Генри определился с ними, как только вернулся домой. Он записал у себя в блокноте:
История о привидениях, рассказанная в Эддингтоне (вечером во вторник 10-го) епископом Кентерберийским: просто приблизительный набросок без деталей: история про маленьких детей (возраст и количество не определены), оставленных на попечение слуг в старинном сельском доме предположительно из-за смерти родителей. Челядь, злобная и развращенная, портит и развращает детей: дети дурны, исполнены злобы до крайней степени. Слуги умирают (причина смерти туманна), и их призраки возвращаются в дом, чтобы преследовать детей.
Ему не нужно было заглядывать в блокнот, чтобы вспомнить эту историю, все события были при нем. Он раздумывал о том, чтобы поместить действие в Ньюпорт, в уединенный дом среди скал, или в один из новых нью-йоркских особняков, но ни одна декорация не увлекла его, и постепенно он оставил идею об американской семье. Теперь это была английская история, действие которой происходит в прошлом, и в первоначальной неспешной разработке сюжета он сократил число детей до двух – мальчика и его младшей сестры.

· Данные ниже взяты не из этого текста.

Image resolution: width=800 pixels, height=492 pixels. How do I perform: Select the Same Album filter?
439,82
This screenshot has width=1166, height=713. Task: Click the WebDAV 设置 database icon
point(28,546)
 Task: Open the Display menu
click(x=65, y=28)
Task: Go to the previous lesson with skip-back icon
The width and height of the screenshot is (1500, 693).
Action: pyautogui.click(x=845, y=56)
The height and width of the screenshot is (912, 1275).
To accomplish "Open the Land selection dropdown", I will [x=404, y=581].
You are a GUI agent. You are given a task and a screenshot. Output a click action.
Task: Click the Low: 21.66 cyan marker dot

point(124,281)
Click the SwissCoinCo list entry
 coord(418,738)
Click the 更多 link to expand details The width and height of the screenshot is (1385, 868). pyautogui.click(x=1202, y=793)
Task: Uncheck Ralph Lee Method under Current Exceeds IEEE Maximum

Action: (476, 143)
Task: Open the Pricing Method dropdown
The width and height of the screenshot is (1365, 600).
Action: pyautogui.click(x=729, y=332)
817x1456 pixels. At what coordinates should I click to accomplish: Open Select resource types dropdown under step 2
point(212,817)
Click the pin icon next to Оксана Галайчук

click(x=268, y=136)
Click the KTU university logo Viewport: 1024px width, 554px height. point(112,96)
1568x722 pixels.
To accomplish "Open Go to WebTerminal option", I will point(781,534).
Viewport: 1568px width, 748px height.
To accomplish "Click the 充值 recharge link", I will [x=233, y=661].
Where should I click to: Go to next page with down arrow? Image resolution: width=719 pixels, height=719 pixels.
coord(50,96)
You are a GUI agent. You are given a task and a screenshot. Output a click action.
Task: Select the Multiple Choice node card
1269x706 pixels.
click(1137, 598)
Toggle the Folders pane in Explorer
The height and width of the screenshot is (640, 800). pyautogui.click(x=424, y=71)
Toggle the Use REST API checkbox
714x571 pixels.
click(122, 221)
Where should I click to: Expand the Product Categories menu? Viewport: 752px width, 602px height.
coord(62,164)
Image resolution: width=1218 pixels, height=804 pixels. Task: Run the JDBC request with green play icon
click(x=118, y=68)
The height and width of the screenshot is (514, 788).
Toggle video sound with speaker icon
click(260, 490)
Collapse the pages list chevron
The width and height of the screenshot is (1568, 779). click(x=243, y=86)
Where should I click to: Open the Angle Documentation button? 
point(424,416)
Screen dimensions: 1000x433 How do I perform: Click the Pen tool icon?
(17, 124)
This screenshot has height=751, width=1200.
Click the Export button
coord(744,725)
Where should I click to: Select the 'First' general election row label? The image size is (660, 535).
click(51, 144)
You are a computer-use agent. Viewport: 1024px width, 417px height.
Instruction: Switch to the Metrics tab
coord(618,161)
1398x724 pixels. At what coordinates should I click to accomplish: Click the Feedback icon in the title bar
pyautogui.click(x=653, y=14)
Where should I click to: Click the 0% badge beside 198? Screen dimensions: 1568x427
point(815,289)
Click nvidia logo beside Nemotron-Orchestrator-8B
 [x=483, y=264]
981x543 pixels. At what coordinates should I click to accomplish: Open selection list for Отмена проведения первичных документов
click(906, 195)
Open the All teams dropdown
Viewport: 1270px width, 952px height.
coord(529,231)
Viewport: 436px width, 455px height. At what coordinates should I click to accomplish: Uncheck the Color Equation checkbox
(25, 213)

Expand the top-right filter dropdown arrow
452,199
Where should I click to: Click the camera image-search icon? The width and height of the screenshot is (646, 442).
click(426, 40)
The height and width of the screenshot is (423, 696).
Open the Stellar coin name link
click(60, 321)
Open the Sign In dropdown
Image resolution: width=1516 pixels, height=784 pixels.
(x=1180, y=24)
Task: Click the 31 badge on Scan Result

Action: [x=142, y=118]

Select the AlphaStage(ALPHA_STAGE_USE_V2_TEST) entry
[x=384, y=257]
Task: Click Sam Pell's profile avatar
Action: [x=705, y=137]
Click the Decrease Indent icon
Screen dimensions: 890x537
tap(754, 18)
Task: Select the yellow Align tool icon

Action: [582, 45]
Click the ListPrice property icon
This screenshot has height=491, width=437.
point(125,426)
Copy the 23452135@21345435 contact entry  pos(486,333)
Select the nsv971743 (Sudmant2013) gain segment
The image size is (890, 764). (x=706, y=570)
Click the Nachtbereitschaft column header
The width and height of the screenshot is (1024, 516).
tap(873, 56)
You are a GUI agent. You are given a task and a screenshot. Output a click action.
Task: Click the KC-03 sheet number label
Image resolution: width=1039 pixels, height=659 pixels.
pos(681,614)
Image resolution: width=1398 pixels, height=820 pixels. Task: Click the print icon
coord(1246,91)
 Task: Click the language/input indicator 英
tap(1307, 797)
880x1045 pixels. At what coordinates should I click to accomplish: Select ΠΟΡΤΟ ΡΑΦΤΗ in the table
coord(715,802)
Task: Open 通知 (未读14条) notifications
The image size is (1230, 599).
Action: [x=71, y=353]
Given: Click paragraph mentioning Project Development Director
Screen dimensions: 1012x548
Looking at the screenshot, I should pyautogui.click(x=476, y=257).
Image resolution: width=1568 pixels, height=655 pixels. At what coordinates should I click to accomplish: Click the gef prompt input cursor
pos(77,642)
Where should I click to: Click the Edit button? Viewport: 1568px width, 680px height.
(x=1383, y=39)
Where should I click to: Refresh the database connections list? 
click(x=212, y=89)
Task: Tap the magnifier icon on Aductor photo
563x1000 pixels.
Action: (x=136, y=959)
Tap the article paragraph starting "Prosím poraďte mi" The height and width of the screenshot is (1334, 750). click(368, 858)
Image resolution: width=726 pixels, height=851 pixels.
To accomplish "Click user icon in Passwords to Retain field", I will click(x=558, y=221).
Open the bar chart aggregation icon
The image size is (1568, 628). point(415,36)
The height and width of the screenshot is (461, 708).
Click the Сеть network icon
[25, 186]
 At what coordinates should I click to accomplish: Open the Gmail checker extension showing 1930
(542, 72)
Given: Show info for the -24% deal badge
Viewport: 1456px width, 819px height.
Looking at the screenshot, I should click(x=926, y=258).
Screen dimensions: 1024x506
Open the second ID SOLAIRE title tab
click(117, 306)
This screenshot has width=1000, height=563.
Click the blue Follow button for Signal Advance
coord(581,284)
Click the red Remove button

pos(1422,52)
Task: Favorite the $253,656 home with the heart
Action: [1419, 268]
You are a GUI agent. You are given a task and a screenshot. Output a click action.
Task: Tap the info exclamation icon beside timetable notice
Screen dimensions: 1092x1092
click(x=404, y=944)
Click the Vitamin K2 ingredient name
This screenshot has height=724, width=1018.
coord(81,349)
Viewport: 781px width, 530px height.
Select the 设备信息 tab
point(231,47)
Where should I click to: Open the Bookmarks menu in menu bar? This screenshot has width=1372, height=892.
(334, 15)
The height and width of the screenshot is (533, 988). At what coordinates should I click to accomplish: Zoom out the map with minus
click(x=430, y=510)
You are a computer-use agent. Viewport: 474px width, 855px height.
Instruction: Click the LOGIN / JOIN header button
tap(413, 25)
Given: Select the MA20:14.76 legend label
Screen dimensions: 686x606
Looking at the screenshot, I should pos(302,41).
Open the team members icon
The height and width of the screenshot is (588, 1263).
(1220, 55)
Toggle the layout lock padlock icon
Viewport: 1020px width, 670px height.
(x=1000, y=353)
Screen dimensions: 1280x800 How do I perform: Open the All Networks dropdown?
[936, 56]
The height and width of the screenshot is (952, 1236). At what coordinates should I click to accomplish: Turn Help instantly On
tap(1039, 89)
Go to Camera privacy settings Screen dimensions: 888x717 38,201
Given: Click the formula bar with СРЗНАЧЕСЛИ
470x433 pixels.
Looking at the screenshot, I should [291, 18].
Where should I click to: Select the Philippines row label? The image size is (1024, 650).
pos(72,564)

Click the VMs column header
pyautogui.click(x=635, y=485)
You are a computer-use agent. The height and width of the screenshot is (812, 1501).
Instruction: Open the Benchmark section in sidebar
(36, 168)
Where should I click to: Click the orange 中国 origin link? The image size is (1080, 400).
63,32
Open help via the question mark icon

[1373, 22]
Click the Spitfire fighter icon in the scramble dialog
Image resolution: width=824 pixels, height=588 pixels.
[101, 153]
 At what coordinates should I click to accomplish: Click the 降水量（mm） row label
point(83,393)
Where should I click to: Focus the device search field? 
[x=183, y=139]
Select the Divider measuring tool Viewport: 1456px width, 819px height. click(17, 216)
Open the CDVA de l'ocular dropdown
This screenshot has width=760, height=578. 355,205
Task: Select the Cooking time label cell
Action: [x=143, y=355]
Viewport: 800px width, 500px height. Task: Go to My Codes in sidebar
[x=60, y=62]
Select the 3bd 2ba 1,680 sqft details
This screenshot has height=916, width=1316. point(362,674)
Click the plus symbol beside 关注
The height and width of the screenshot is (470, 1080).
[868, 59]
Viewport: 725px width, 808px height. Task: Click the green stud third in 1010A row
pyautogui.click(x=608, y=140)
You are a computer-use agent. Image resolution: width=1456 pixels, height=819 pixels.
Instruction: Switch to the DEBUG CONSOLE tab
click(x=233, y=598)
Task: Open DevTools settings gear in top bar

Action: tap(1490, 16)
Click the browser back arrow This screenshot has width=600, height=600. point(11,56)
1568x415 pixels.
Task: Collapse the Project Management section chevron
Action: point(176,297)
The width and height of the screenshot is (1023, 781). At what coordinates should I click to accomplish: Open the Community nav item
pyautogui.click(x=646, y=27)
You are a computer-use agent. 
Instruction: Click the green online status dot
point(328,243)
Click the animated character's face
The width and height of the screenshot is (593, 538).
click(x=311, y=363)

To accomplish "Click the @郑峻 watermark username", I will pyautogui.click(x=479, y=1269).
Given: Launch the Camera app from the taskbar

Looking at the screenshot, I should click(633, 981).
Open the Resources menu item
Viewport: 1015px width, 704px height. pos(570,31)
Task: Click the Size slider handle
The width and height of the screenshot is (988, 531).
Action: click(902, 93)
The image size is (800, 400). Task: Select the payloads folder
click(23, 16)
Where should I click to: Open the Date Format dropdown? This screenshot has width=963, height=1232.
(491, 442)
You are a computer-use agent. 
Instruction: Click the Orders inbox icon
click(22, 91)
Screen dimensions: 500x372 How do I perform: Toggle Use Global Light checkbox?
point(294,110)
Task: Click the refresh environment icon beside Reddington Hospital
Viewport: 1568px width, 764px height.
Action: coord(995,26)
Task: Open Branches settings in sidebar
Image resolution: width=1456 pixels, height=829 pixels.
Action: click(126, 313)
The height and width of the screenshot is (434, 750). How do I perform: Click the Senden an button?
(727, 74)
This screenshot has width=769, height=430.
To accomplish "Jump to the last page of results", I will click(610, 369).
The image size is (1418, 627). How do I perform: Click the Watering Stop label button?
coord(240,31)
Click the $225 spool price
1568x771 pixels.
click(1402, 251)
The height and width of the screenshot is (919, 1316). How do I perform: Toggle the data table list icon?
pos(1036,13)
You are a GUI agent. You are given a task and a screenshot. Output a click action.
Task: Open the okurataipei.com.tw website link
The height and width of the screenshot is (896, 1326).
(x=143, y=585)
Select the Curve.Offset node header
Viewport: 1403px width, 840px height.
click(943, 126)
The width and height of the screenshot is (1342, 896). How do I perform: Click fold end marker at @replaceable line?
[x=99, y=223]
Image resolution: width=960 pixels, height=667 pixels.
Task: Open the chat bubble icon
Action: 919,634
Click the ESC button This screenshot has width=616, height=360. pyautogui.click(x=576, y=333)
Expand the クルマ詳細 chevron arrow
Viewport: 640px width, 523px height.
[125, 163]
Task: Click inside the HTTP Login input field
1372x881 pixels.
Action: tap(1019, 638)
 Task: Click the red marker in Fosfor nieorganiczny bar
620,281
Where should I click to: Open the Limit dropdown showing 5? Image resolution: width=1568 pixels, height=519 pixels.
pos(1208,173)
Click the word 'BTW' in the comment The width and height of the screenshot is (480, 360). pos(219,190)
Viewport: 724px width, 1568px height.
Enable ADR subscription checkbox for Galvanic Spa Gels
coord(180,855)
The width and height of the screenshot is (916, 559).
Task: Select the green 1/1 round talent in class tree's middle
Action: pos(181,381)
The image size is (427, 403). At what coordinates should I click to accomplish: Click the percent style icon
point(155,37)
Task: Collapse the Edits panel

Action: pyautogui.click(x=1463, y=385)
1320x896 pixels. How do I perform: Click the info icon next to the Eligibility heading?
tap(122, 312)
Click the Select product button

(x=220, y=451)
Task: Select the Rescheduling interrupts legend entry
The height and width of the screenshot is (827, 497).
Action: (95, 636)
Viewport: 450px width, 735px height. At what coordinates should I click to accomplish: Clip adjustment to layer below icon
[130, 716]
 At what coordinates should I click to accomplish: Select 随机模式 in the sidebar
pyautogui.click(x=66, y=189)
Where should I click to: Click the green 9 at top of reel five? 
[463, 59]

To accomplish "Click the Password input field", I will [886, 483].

Он часто думал о смерти своей сестры Алисы, ушедшей три года назад. Тогда он впервые прочел ее дневник, полный откровенных излияний. Теперь он чувствовал себя очень одиноко, как и она на протяжении всей своей жизни, и чувствовал близость к ней, хотя никогда не страдал от ее симптомов и ее недугов и был лишен ее стоицизма и смирения.
В самые мрачные часы он ощущал, что оба они были в каком-то смысле заброшены, когда семейство разъезжало по Европе и возвращалось, часто без всякой причины, в Америку. Они никогда не были в полной мере вовлечены в круговерть событий и мест, становясь лишь зрителями, но не участниками. Их братец Уильям, самый старший, а также Уилки и Боб, родившиеся между Генри и Алисой, пришли в этот мир искусно вылепленными и готовыми к встрече с ним, а Генри и Алиса остались беззащитными и неискушенными. Он стал писателем, а она слегла.
Он очень явственно помнил, как впервые ощутил панический страх Алисы. В Ньюпорте их застал ливень: они так увлеклись, болтая и хохоча, что не заметили, как почернело небо. Алисе было лет четырнадцать или пятнадцать, но в ней не было ни капли той странной застенчивой уверенности, которая проявлялась у ее кузин, достигших этого возраста. Алиса не умела, как они, вдумчиво и с достоинством входить в комнату или заговаривать с незнакомцами, не умела легко и непринужденно общаться с семьей, не обладала их уверенностью в себе.